I’m also using a 5090 now, and I believe Daz 2025 is still far from fully utilizing its power—mainly due to the persistent viewport lag issue. But I trust the developers are working hard on it. What we need to do now is to continue reporting the real situation and hope they fix it soon.
The lag I experience in 2025 while dragging objects in Iray is normal. There has always been a similar lag while dragging objects in Iray. The more complex the scene, the more the lag. I am very familiar with this lag. At times, simply putting strand-based hair on a figure would create a lag so much so that even fingers could not be moved. Iray always has a lag. If Iray did not have an inherent lag there would be absolutely no need for texture shaded mode. When I put one figure in the Daz v2.24 “Iray” viewport there is just as much lag as there is in v2025 "in Iray". The lag is not because the programming is at fault, (IMHO), it is because Iray is so close to raytraced rendering. If you are expecting the lag to go away while dragging objects in Iray, you may have to wait 5 or 10 more years when graphics cards become exponentially more powerful. But then the figures, scenes and geometry will probably be more detailed and that lag will probably still be there. This is why Daz studio is not considered a real-time rendering engine like game engines, but Daz is instead referred to as a progressive (or photorealistic) offline rendering engine.
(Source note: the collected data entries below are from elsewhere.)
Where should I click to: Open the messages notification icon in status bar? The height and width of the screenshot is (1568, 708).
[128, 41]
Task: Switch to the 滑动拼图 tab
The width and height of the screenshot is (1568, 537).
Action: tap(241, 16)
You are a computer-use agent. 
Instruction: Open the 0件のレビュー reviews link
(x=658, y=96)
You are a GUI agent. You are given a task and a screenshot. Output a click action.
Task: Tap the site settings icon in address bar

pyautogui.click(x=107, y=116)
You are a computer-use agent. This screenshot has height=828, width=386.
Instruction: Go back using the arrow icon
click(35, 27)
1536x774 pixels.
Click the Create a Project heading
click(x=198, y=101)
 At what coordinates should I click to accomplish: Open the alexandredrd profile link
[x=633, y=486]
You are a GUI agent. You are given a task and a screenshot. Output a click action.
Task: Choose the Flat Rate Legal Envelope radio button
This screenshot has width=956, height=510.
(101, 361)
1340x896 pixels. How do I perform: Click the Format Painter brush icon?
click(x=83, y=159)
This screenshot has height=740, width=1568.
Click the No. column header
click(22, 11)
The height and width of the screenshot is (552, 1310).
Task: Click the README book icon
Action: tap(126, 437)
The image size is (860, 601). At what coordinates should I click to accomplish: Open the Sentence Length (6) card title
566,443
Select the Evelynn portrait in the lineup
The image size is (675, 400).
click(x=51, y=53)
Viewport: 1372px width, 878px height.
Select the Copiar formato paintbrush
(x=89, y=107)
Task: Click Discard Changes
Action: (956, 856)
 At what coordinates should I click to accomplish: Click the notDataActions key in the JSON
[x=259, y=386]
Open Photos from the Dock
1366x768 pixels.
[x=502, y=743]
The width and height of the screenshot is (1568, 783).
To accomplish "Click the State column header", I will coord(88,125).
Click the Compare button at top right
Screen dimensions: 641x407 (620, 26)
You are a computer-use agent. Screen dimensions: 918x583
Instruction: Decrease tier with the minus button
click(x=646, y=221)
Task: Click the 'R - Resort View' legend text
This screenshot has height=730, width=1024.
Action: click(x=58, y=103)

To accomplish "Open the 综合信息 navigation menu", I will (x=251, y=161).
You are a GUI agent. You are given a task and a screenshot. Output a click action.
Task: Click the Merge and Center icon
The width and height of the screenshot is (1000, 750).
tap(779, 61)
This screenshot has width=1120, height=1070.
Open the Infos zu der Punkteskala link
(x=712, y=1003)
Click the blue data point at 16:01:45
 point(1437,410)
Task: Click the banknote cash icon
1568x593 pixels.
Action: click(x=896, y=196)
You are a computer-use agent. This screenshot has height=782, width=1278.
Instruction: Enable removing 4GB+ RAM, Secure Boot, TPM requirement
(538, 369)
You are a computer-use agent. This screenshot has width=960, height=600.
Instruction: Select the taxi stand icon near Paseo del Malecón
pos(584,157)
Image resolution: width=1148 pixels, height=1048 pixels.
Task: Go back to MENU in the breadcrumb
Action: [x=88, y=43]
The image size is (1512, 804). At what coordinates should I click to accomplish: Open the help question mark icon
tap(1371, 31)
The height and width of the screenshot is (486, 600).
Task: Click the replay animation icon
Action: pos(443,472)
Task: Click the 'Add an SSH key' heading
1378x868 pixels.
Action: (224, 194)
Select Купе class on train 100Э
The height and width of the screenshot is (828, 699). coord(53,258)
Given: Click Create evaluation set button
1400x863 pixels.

The lag you see in my video while I drag objects in Iray is the way it is in all versions of Daz currently and it is the way it is supposed to be. Other programs do not have this lag because they bake their textures, reduce their geometry and frankly their figures look like cr*p (IMHO) when you really examine and compare them to Daz figures. These modeling programs they are not necessarily “offline rendering engines” (not to mention any names…). They are real-time gaming engines.
It's certainly normal to experience lag when moving objects in the Iray environment. However, in your case, there's significant lag even when using Texture Shading. https://youtu.be/A-t72SdM-nw?t=2571
At around the 43:00 mark in your video, you demonstrate dragging a character in Texture Shading mode. From my perspective, the lag is unbearable — it's running at roughly 2 to 5 FPS.
But… you described this situation as "moving pretty nicely"... So I think we may have a different perception of what constitutes lag. I suspect that IceCrMn above might be in the same situation (experiencing lag, but not perceiving it as such).
All in all, when using the same scene, viewport, and Texture Shading mode, version 4.24 has absolutely no such lag issue. So this isn’t a matter of personal experience — there is a clear and serious viewport lag problem in Daz 2025 compared to 4.24.
There’s not much we can do other than continue to report that the lag issue still exists. The worst thing that could happen is reporting incorrect information and causing the dev team to think “the problem has been resolved.”
This lag is frustrating, I saw it with the first 'alpha' and I'm seeing it with this new one. To be out right honest, my gut says it has everything to do with the viewport's new look. I'm not a tech guru and no amount of reasoning will satify or change my belief.
This new interface area is horrible, it looks horrible, and seems to be a resounding agreement across the board, maybe it's time to face facts, sometimes change isn't worth it and the old ways worked. Please bring back the old viewport or provide the option to have it versus our using this problematic one.
And with that... alpha, again is removed from my computer as a failing product.
The Viewport code has been completely rewritten, the first priority is getting it to work at all - then it gets optimised, once the basic functionality is stable. As for the interface area being horrible - I am not sure what you mean by that, but if this is the UI styling then again there had to be a fundamental change (from Qt 4 to Qt 6) - not least to get support for the newer nVidia cards - but that means that the styling needs to be redone, once the basic functioning is stable.
My other issue of dragging objects is fixed as well, the problem was in the draw tab settings.
Somehow the default "manipulation draw style" was set to "switch to wire bounding box".
When I switched it to "use current (off)" then it behaved as I expected it to!
This means I have no lag in my viewport and also, dragged object behave the way I expect them to.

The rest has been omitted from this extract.